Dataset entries
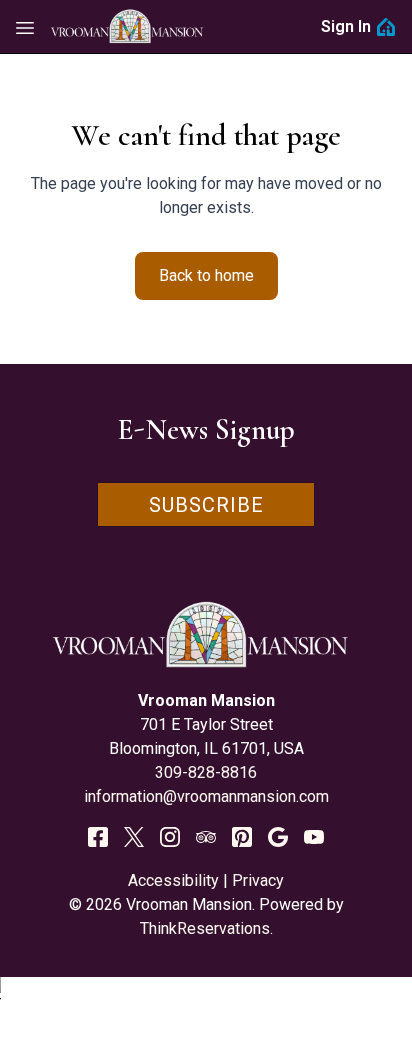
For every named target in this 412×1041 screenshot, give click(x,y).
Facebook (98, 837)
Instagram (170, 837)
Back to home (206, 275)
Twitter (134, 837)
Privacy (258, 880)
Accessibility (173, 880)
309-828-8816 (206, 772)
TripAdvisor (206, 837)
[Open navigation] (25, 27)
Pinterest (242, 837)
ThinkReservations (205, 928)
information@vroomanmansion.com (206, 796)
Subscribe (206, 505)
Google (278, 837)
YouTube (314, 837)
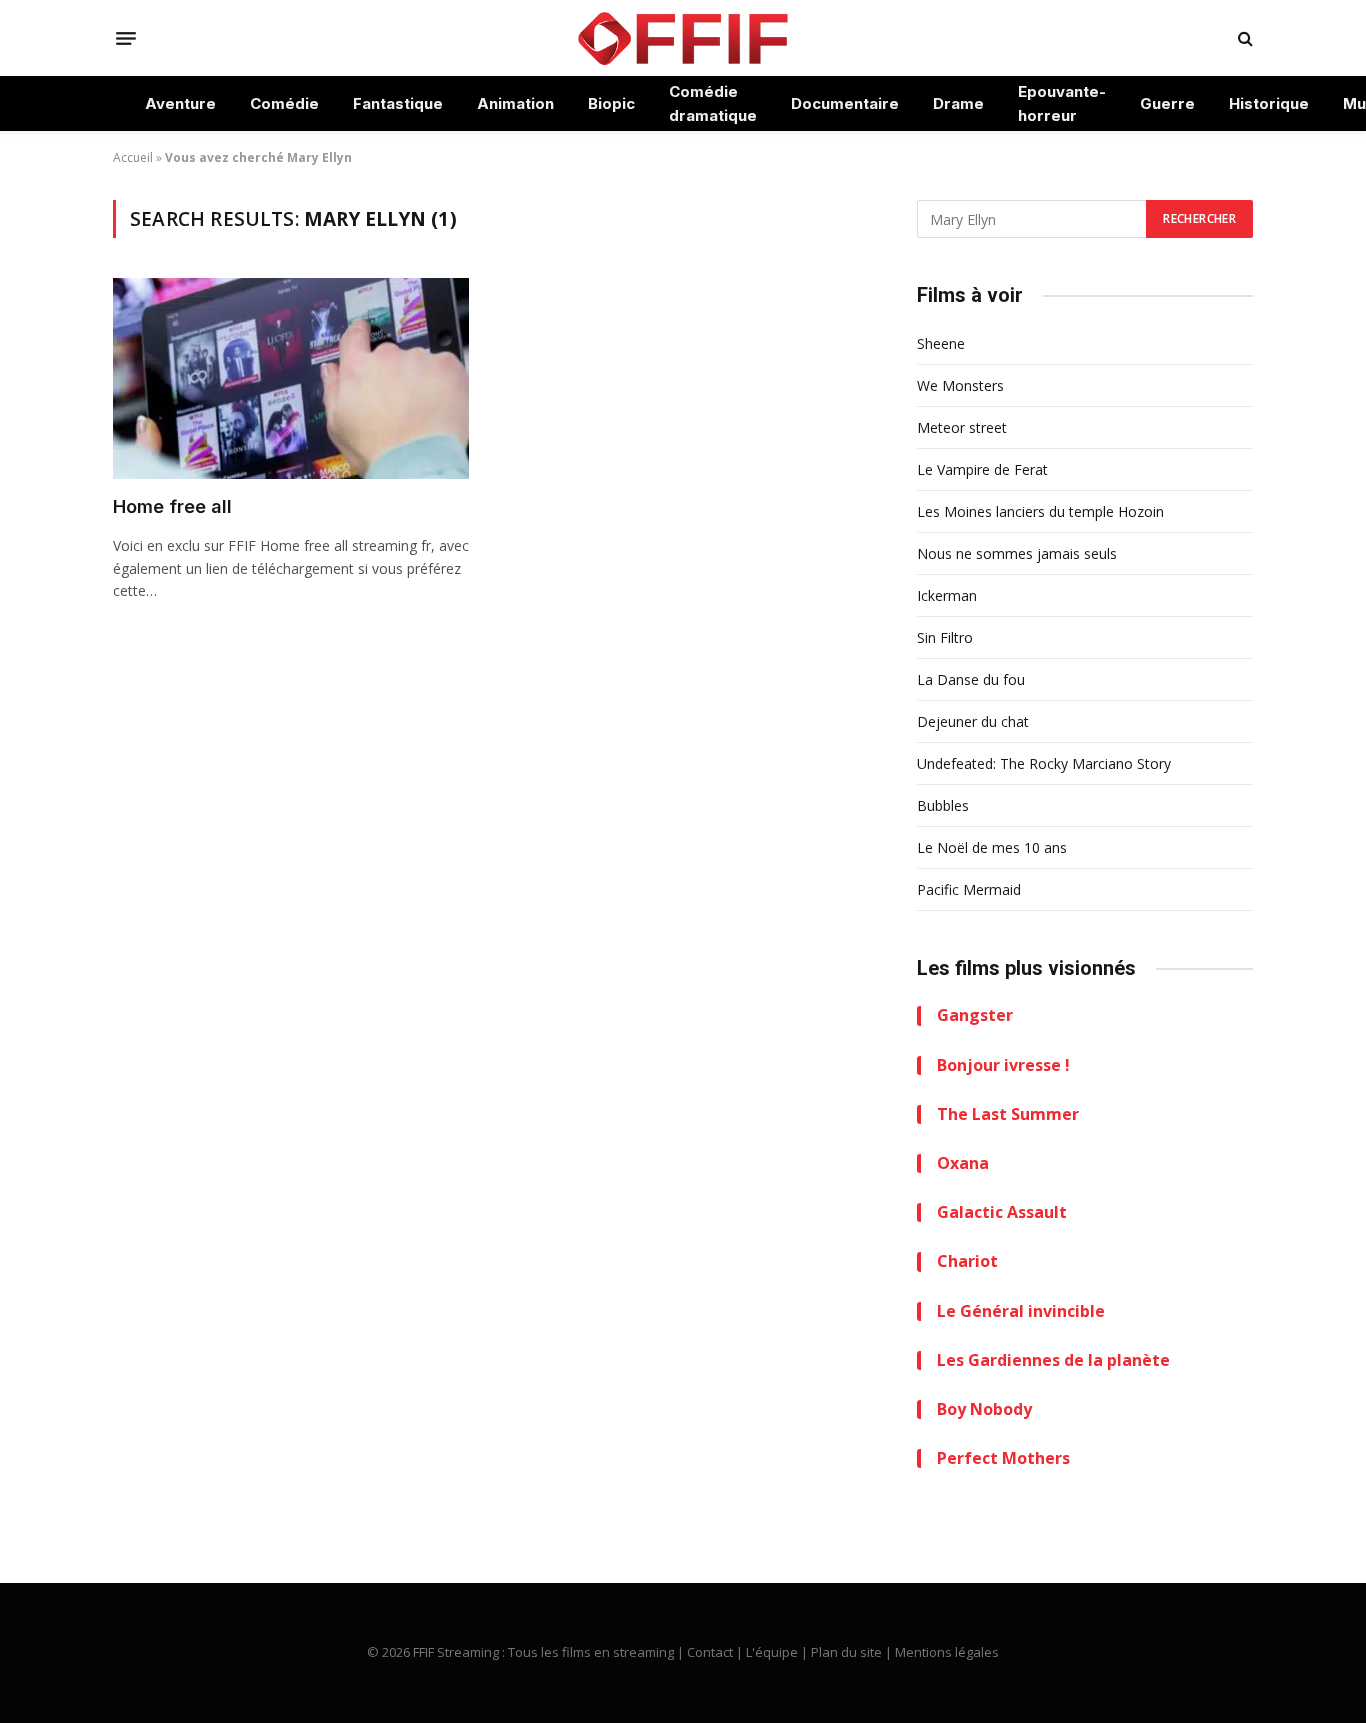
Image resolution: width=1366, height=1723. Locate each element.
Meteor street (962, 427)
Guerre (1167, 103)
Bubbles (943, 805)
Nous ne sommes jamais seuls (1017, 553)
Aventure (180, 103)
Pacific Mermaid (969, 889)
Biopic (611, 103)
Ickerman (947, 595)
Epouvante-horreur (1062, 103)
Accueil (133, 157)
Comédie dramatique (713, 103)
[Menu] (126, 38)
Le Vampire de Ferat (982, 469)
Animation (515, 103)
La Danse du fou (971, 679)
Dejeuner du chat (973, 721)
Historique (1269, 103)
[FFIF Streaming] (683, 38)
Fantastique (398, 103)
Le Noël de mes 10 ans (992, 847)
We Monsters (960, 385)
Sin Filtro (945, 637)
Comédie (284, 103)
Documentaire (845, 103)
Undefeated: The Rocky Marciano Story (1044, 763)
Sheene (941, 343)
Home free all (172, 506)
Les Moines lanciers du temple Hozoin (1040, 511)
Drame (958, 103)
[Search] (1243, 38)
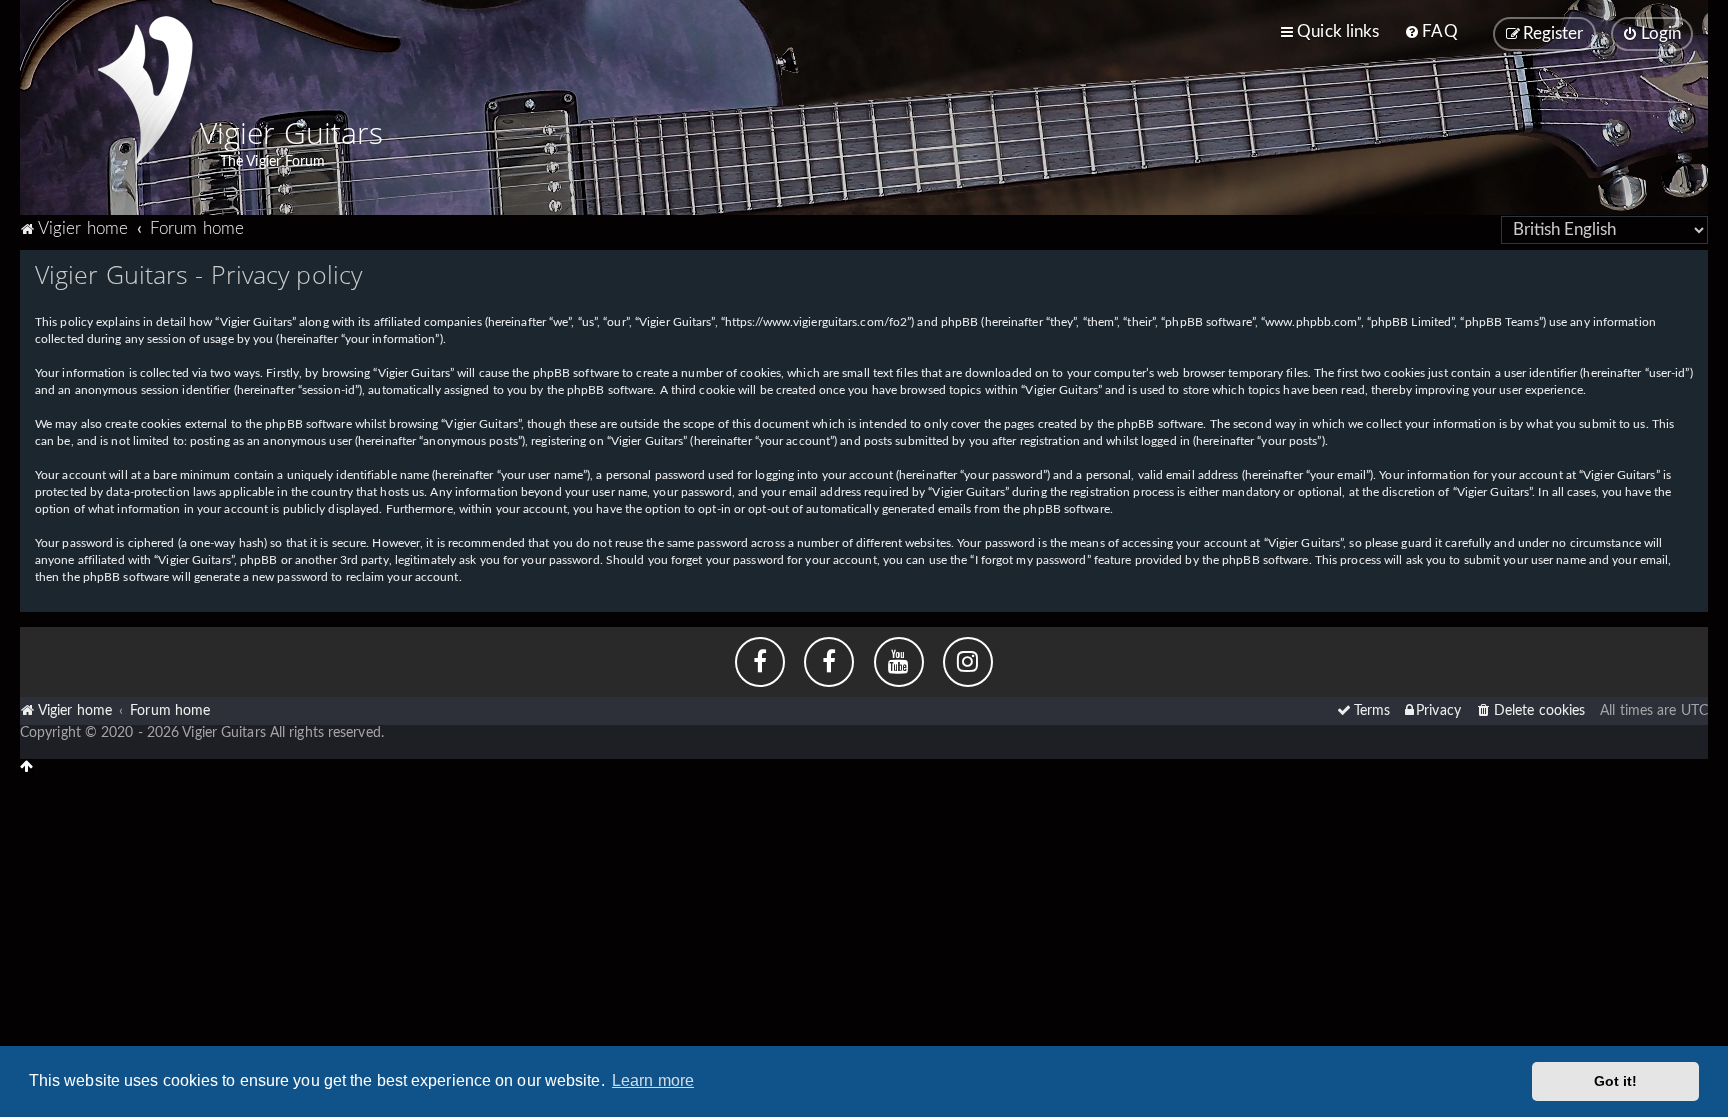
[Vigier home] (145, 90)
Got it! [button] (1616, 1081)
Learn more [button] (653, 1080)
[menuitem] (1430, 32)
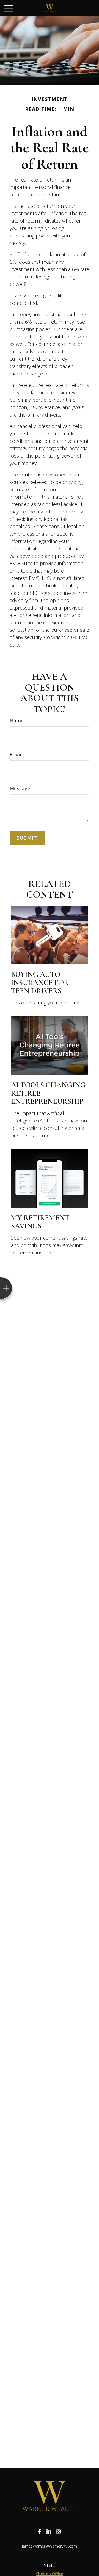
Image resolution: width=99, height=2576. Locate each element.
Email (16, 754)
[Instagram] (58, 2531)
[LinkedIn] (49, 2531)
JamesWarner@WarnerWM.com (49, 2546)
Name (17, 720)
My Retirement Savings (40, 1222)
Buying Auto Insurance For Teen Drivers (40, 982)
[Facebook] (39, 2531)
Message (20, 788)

**REQUIRED ACTION:** In the entries above, tally the lines that hold the string "resolution" and give only the count.

**EXERCISE ANSWER:** 2